## Items listed in a dataset:
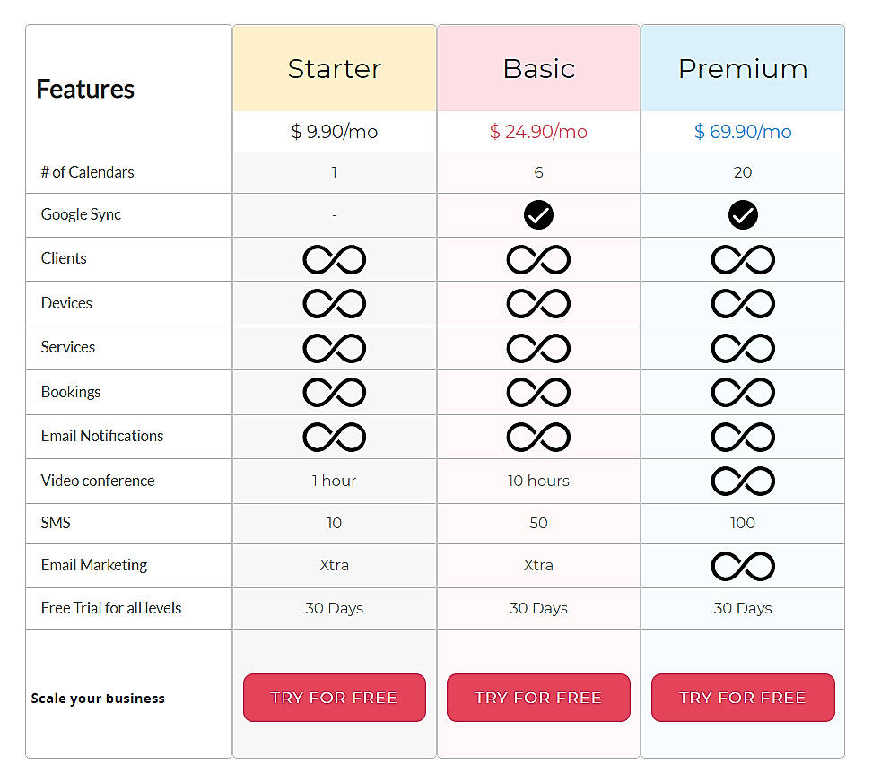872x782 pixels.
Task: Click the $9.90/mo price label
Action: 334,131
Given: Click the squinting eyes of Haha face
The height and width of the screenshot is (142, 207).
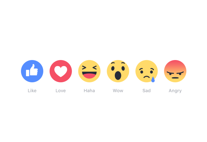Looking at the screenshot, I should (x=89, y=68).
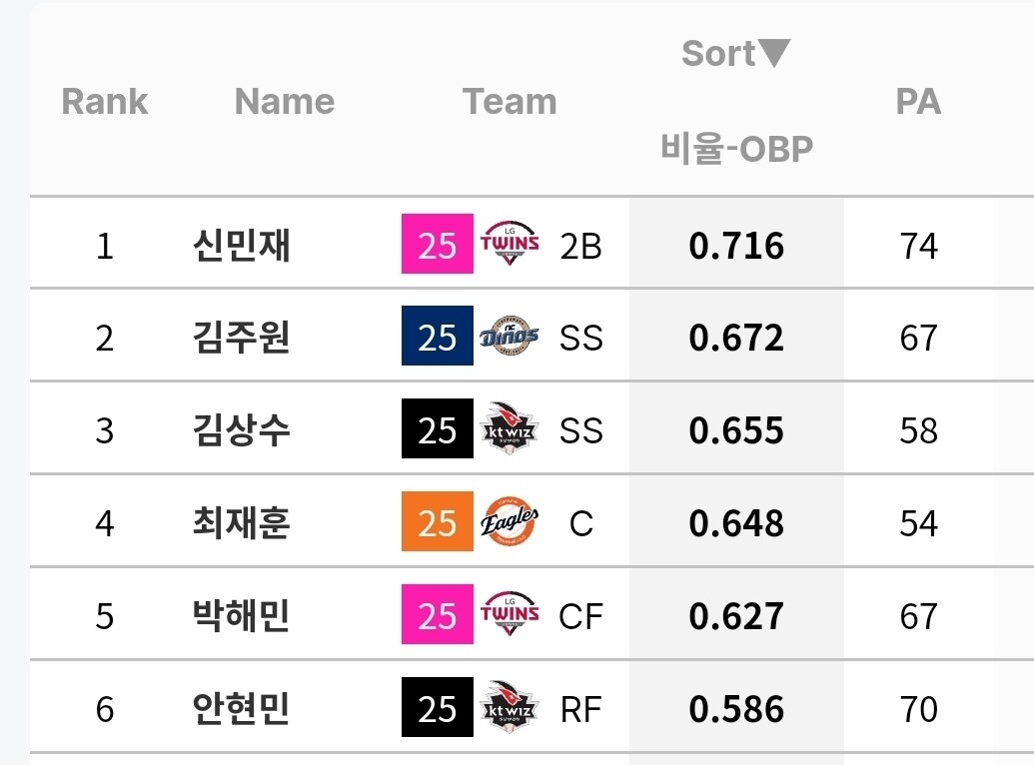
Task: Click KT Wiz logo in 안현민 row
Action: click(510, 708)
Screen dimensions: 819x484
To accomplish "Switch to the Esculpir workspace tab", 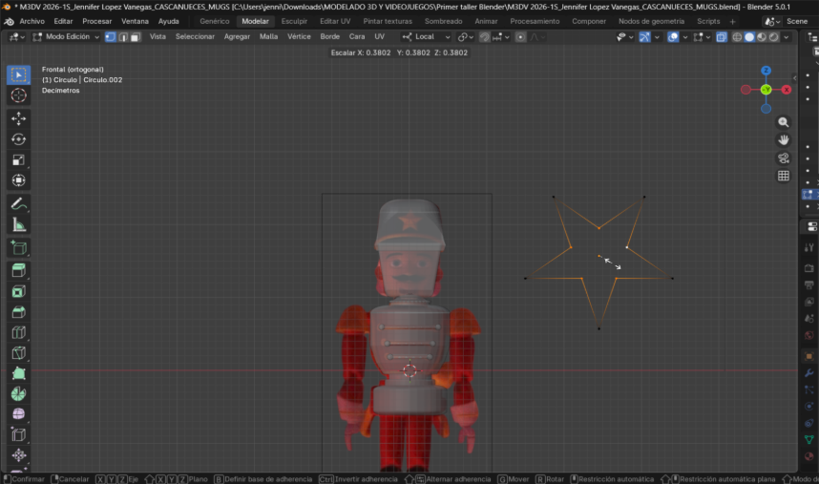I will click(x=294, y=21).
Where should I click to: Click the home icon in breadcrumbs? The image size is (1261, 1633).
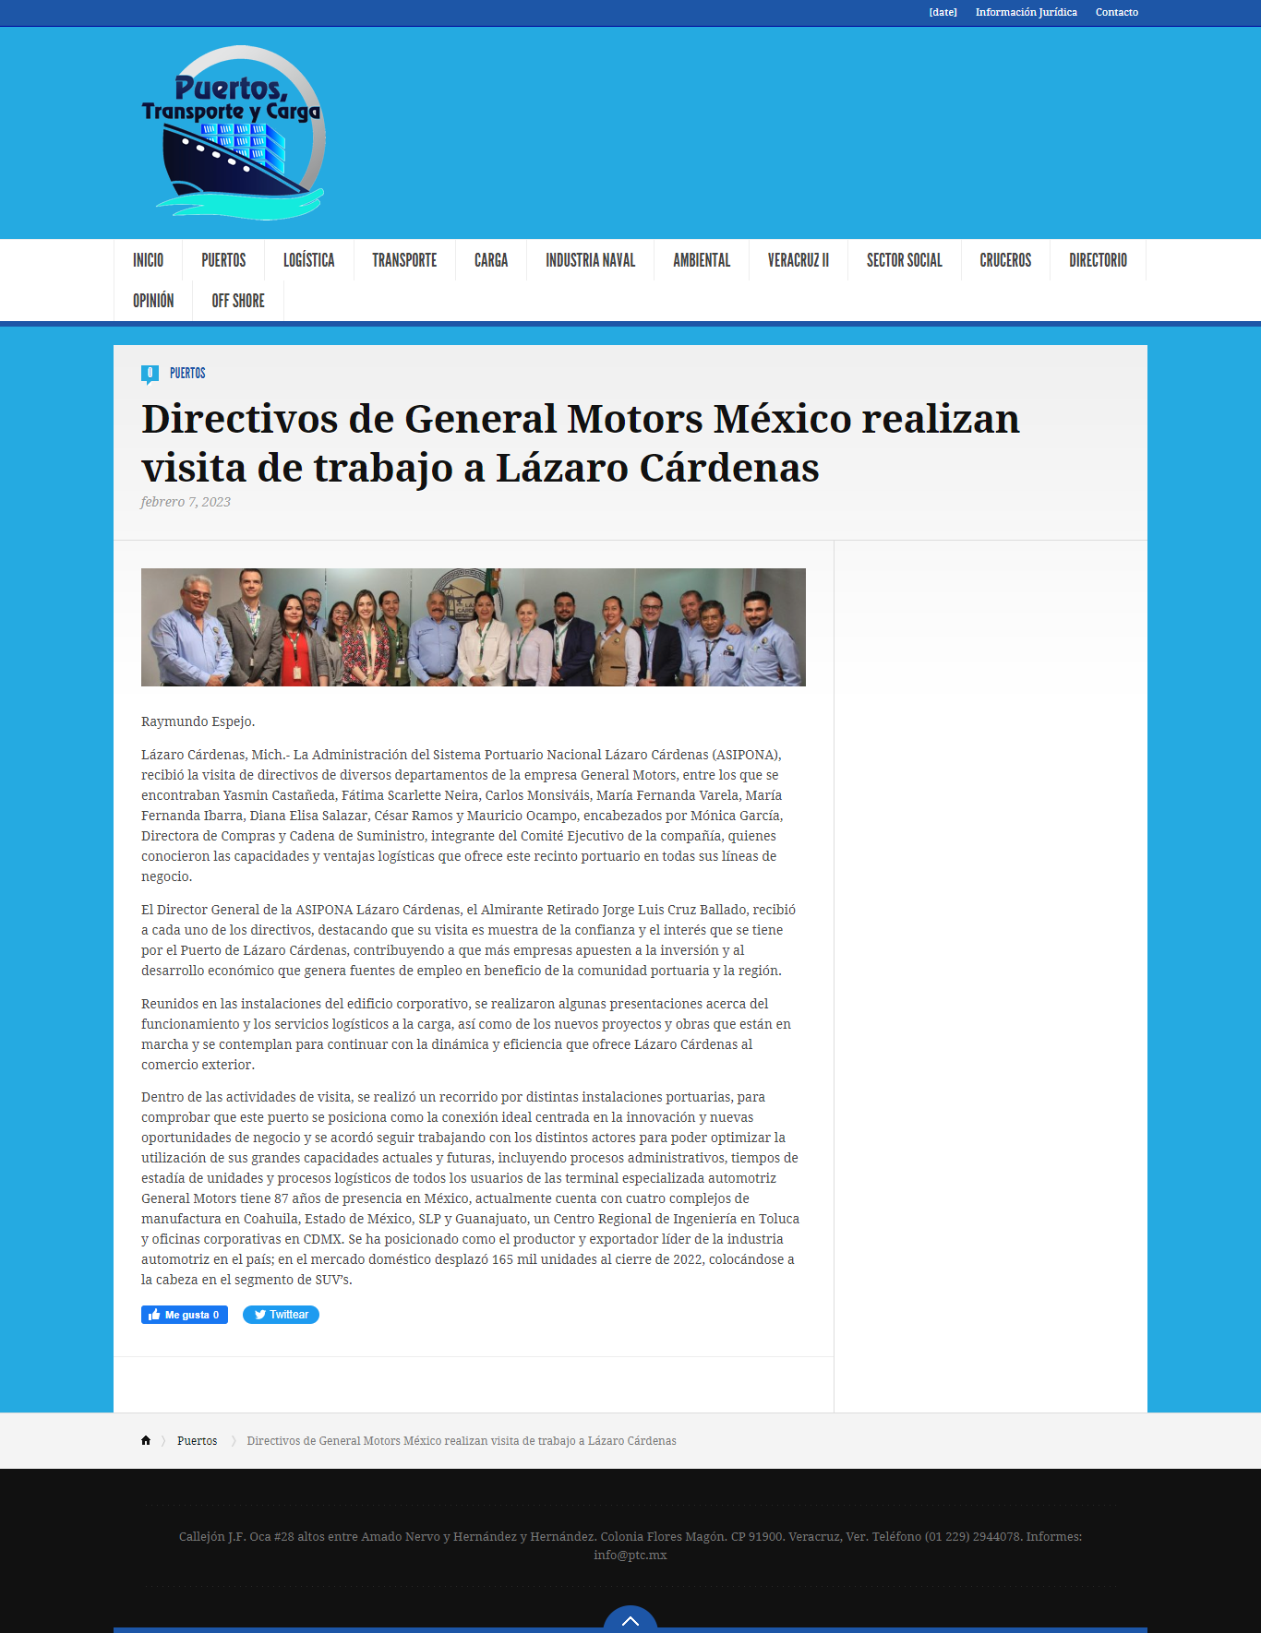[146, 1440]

## YOUR ASSIGNMENT:
Take the line containing "Where should I" and every line after it to the end of the records, and restate them verbatim, with no pictures.

## ANSWER BOX:
Where should I click to: Click the home icon in breadcrumbs? The image size is (1261, 1633).
[146, 1440]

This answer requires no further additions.